Capitulation a Worrying Sign
There was a distinct lack of fight this week, something that shouldn't happen for a team still retaining bona fide playoff hopes in the wide-open NFC East.
Yet, after keeping things close with big plays early on, Washington collapsed amid a flurry of bad calls, weak defensive showings and turnovers. ESPN 980's Kevin Sheehan was far from impressed with the Burgundy and Gold's miserable and timid response:
Little resistance when it got bad. When Carolina started to put it to the Skins up 28-14 and worse, the Skins didn’t put up enough of a fight for me.

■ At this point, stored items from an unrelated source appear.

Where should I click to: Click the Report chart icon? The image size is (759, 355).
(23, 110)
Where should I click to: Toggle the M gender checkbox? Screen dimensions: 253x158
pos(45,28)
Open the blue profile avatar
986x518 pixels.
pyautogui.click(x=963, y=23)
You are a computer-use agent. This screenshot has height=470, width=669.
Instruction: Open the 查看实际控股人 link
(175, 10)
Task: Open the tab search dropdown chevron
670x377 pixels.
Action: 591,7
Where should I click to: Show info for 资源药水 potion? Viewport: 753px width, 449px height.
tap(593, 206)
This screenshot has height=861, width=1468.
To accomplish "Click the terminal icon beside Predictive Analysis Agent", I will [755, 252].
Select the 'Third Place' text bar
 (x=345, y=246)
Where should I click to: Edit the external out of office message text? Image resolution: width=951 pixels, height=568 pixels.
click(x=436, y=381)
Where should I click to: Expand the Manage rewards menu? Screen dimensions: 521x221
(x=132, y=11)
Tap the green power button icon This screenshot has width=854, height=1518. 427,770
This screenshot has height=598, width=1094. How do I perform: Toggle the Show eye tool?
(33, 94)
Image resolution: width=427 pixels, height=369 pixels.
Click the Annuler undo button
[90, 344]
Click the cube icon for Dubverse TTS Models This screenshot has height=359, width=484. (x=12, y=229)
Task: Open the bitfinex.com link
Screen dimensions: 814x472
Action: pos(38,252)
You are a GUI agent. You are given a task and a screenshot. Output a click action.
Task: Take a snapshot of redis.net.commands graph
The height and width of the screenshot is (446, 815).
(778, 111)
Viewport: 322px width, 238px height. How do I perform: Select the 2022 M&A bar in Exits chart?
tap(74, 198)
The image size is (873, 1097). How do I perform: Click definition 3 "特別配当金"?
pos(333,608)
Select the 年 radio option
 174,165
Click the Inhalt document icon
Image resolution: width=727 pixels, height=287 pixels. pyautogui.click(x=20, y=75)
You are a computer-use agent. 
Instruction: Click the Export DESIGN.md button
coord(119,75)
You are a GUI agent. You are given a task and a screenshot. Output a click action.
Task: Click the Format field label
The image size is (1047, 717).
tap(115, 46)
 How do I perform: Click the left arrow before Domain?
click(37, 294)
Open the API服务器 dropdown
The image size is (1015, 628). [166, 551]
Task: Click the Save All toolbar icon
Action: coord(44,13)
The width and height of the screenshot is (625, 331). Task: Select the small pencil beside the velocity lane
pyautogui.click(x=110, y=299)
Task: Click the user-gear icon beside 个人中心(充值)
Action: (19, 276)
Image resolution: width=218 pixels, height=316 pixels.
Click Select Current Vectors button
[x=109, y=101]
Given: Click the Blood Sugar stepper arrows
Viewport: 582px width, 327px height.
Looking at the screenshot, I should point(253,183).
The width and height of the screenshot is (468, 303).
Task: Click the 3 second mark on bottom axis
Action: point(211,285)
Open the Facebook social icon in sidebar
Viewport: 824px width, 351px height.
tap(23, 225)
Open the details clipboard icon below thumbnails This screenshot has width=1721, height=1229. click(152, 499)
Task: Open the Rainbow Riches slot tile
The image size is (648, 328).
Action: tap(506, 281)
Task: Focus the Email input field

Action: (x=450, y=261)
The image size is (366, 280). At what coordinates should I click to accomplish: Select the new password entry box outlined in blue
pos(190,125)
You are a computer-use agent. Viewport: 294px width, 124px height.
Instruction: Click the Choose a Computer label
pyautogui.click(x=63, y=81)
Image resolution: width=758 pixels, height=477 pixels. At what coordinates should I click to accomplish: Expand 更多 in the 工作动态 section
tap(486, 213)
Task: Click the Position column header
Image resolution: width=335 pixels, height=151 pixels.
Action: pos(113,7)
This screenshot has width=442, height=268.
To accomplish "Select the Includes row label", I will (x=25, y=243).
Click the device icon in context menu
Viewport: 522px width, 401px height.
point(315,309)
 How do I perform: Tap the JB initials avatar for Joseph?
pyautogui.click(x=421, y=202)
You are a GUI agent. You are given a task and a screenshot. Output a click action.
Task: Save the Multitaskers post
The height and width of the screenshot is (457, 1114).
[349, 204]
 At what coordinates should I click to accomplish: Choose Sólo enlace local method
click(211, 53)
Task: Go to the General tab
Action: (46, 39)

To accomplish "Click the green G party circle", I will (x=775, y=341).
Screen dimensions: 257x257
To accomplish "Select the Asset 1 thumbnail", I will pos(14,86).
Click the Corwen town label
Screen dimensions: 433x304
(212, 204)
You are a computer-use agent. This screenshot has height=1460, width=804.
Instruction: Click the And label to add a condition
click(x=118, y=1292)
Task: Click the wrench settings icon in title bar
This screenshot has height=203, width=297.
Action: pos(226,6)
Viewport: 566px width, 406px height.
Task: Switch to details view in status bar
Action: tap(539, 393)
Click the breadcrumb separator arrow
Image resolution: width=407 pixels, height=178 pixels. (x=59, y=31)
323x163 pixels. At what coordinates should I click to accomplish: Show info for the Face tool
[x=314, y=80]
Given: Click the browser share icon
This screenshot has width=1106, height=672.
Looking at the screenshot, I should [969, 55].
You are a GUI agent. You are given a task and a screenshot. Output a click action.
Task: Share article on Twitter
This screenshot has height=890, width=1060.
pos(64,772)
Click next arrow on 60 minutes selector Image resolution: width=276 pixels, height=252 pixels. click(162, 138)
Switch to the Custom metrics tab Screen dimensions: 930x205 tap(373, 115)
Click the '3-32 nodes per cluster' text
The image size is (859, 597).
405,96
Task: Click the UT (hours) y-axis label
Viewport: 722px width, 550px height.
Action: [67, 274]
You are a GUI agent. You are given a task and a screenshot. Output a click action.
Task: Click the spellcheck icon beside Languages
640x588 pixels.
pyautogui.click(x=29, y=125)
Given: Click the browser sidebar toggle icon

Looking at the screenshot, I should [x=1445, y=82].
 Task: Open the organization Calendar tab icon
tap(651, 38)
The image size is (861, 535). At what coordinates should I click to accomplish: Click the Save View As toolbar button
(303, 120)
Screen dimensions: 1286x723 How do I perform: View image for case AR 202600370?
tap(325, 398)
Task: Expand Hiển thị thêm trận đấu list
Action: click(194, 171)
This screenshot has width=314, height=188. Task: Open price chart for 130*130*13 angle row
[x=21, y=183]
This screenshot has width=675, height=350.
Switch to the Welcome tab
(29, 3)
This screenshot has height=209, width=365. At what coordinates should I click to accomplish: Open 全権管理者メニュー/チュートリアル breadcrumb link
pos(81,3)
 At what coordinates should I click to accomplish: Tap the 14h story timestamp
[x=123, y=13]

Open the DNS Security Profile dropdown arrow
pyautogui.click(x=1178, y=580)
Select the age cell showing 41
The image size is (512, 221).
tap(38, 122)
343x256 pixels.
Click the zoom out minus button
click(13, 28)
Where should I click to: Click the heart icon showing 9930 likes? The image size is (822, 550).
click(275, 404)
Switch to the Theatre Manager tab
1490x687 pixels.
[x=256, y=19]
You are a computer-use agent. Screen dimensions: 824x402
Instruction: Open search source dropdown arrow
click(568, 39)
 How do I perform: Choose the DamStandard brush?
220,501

Culliver had a chance to tackle Newton on his 3rd and long run before the half but let him get it without any contact. Instead of a punt, Carolina got in field goal range and converted for a 31-14 lead. The 2nd half lacked any noticeable urgency.
Being resigned to defeat so quickly is a clear sign of a lack of belief. The Redskins appeared to have turned a corner after they blew away the New Orleans Saints in Week 10. Just as important, they'd shown plenty of spirit on the road against the Patriots in a game far closer than the 27-10 scoreline suggested.
But they never looked as though they believed they could leave Bank of America Stadium with a win.
A determined effort needs to be repeated every week. It's paramount Gruden promotes unity in the run before meeting the Giants. Without it, Washington will slip to a potentially season-destroying defeat.
You'd never know it from the four-touchdown losing deficit and miserable performance, but the Redskins are still viable contenders in the NFC East. Beating New York at FedEx Field would instantly erase memories of the debacle in Charlotte.
But it won't happen unless lessons are learned from this beating. Lessons like the value of sticking with the run, playing sound and fundamental defense and protecting the football.
Statistics and player information via NFL.com, unless otherwise stated.